The way he has the bottles grouped at the bar sets his higher-end creations distinctly apart from their lesser brethren. His advice to wine neophytes: Start with the cheaper bottles, figure out what you like, and move upward on the quality scale as you start to understand things.

Upward motion in terms of quality is Hammond’s goal as well. He notes that while he’s not out to produce greater quantities of wine, he would like to make more truly excellent ones.

A quote on the Garage Winery’s website reads: “As the others are finishing up, we begin.” He explains the reference is to his penchant for allowing his grapes to cling to the vine a bit longer, each extra day of sun helping them to achieve the perfect degree of ripeness.

Karen Bradbury is a freelance travel columnist for Stars and Stripes. Her Top Travel Picks appears weekly in the Stars and Stripes Weekend section.

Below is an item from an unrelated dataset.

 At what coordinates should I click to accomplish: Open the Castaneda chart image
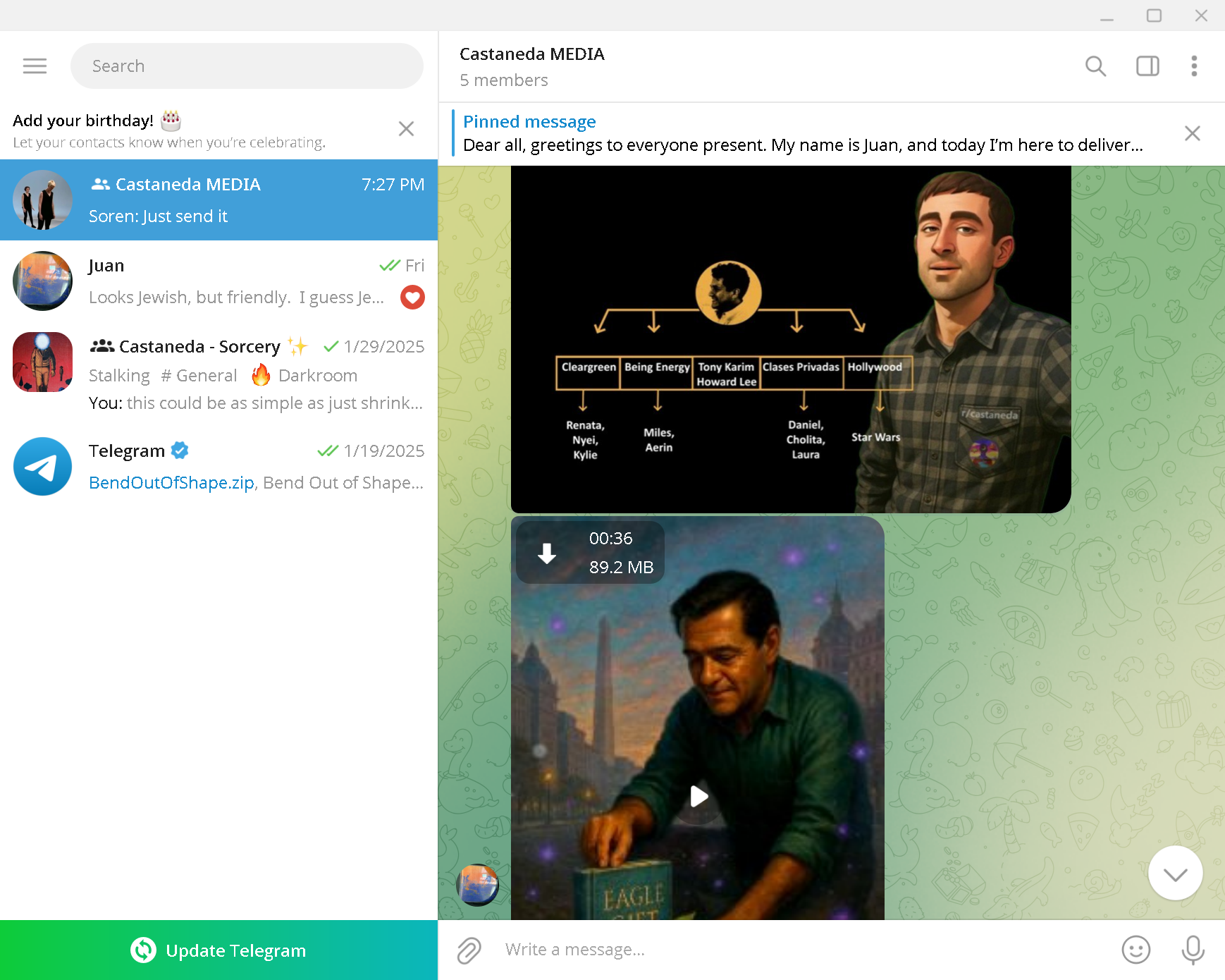pyautogui.click(x=790, y=339)
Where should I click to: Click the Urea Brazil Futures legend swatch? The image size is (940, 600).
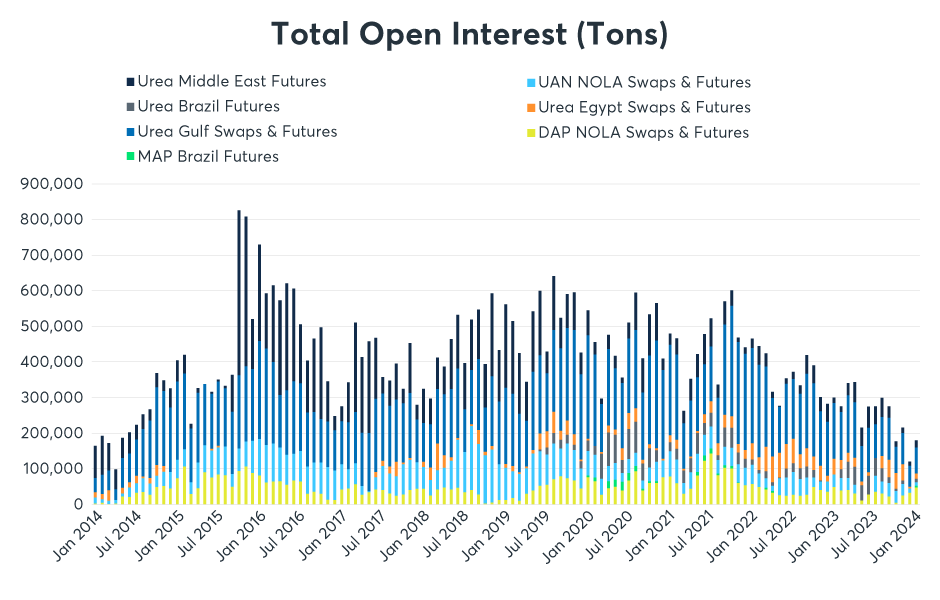click(x=130, y=107)
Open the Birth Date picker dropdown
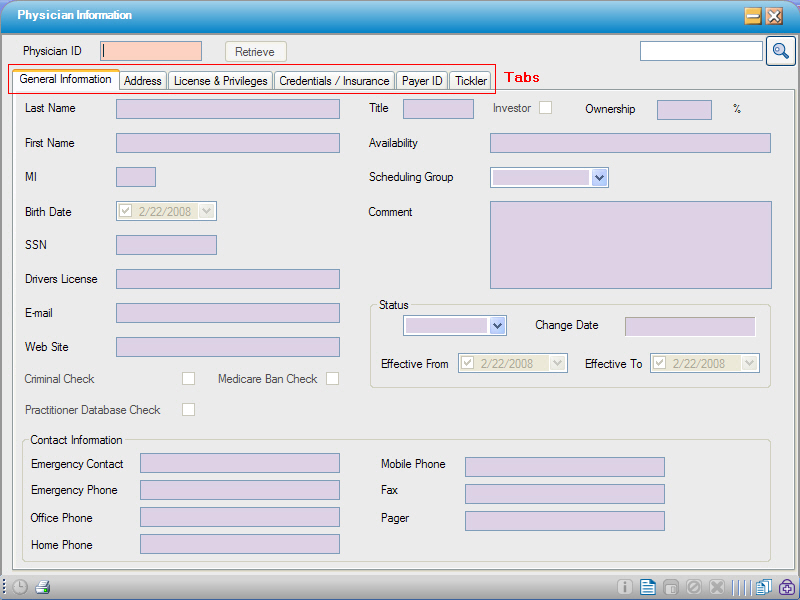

ANTHONY’S GARAGE WINERY Adopt a vine A program at Anthony Hammond’s Garage Winery in Oestrich-Winkel, Germany, allows wine- and nature-lovers to adopt a plant, identified by a stick bearing the owner’s name. The surrounding nature preserve, with its ancient stone walls and rare vegetation, is a hiker’s paradise. The 75-euro annual fee (about $106) to sponsor a vine gets the sponsor three bottles of wine, an invitation to the autumn harvest and unlimited visitation rights to the vineyards. Hammond regularly organizes activities for vine “foster parents,” who, he notes, at times get sentimental at the sight of their very own vine.

Address Friedensplatz 12, 65375 Oestrich-Winkel, Germany. The town is a 23-minute train ride from Wiesbaden’s main station.

Times Open 9 a.m.-noon Mondays-Fridays; 1-4 p.m. Saturdays

Costs Wines range from 8.50 euros to 25 euros (about $12 to $35.25)

More information Telephone: (+49) (0)6723-60 33 40; website: garagewinery.de. The winery also has a Facebook page.

Wine fest weekend Meet vintner Anthony Hammond at the Garage Winery in Oestrich-Winkel at its Hoffest through Sunday. On Saturday and Sunday at 2:30 p.m., a transfer from the winery to the vineyards is offered for vine patrons or those interested in the project. Hammond will take his guests into the hills and answer questions. The fest begins at noon on both days.

Hammond also will organize informative tours of the vineyards for small groups or play host at other functions.